This is, as the editor says, the “first collection of poets from te rohe o Waikato,” people who lived in Waikato for at least a year and who “were still with us” – 39 poets in all. Pauline Canlas Wu’s cover nicely symbolises the contents: there is a lush riverbank and a broad water surface undefined enough to cover a multitude of memories, histories and descriptions but most assuredly The River; in the foreground, a dairy cow, not at all vague, serves as a reality check, lest we forget entirely where we are.
     There are long-established poets and newer ones. Dean Ballinger’s ‘Paterangi Pastoral’ (p9) is written in a nearly Anglo-Saxon style:


​                After the ditch came the match.
​                They burnt the bush and the land
​                burned. Under their feet
​                the drifts of peat smouldering,
​                drowned forests coughing up smoke,
​                choking on kahikatea ghosts,
​                they wet their handkerchiefs and sowed grass.

     Vincent O’Sullivan’s 1982 ‘Waikato-Taniwha-Rau’ (p66) speaks to our sense of the river:
​                We have a fiction that we live by: it is the river
​                that steps down, always down, from the pale lake
​                ​to the open jaws of land where the sea receives it.

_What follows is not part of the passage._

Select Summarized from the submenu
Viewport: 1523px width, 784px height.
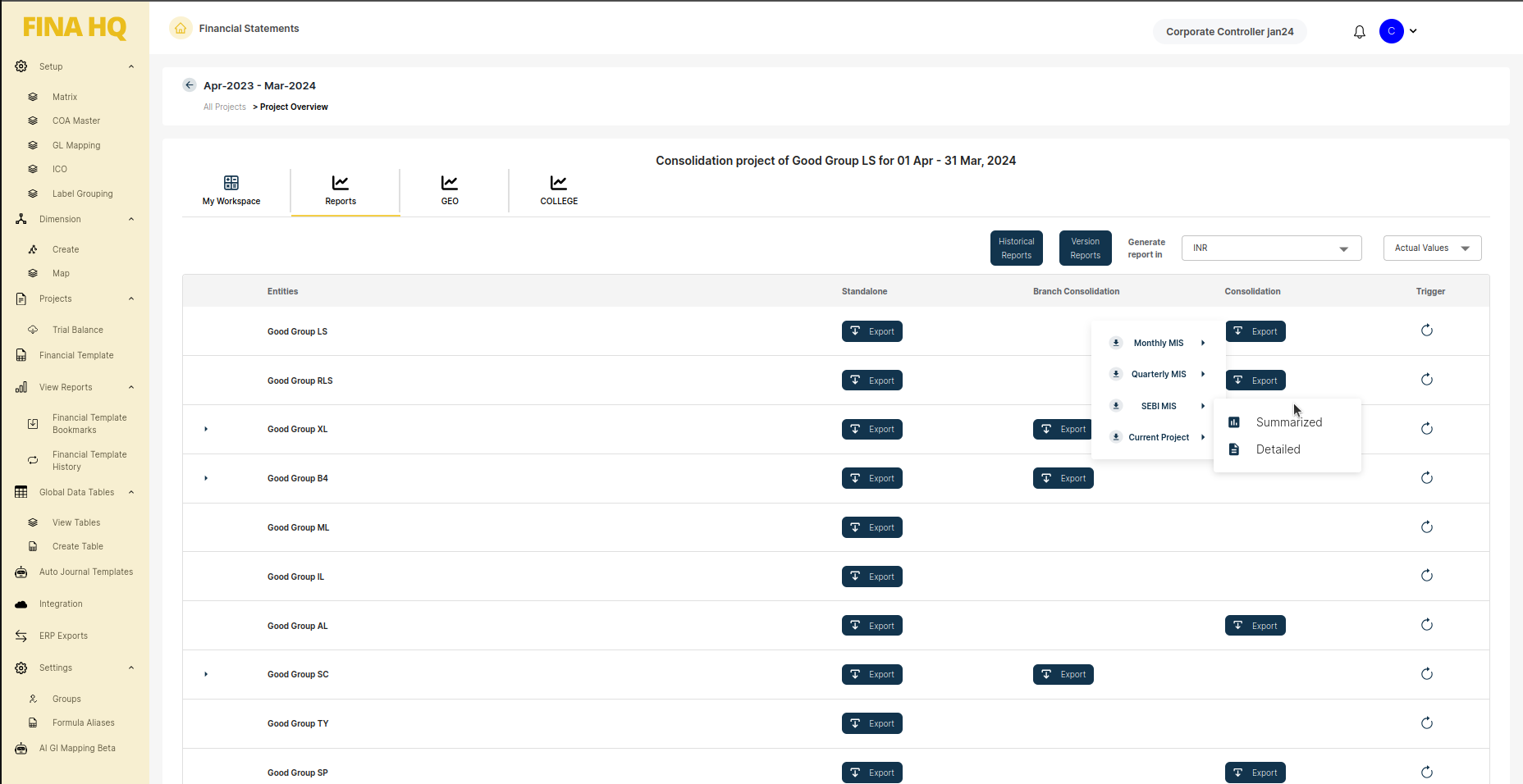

     There is a variety of poetic styles, including concrete poems by Rapatahana and Terry Moyle. I would count Mohamad Atif Slim’s ‘Frost’ (pp41-2) as another one, the way the words go down the left margin like frost condensed on glass:
​                a dusting of
​                glass.
   
​                yesterday’s conversation
​                condensed
 
​                on unknown
​                grass.
 

​                bushes of
​                ruby roses
 

​                frozen like
​                Turkish delight. ...

     Past and present are happy to mingle in Olivia Macassey’s ‘At Kuaotunu’ (pp37-8), presenting memories of a summer in which you can almost taste the dust:
​                The migratory teenage boys so wished-for in my youth are the
​                flocks of native gulls I want to return now, perching on posts
​                with the same alertness and hunger

​                and summer people are become silence and wind and tumbling spinifex

​                running their relentless diagonal.
​                It is Kuaotunu and it is not.
     And ‘Te Whare o Waikato’, by Mere Taito (p84), is most definitely in the present:
​                Walk out of the meeting room
​                to a sheltered landing
​                in Bullshit Block.
​                Pass the makeshift container rooms.
​                Walk into your office.
​                Blast the volume of
​                ‘this is my whare’
​                in-between breaths.
​                The wānanga hears you.

​                Click Restart.

     Beyond personal memories, the bloody history of the Waikato features in many of the poems. Aimee-Jane Anderson-O’Connor, essa may ranapiri and Loren Thomas – as a joint exercise – wrote ‘In the river’ (p88), which begins:
​                The Rangiriri was built
​                shallow and thin
​                to hold rifles and turn around quickly.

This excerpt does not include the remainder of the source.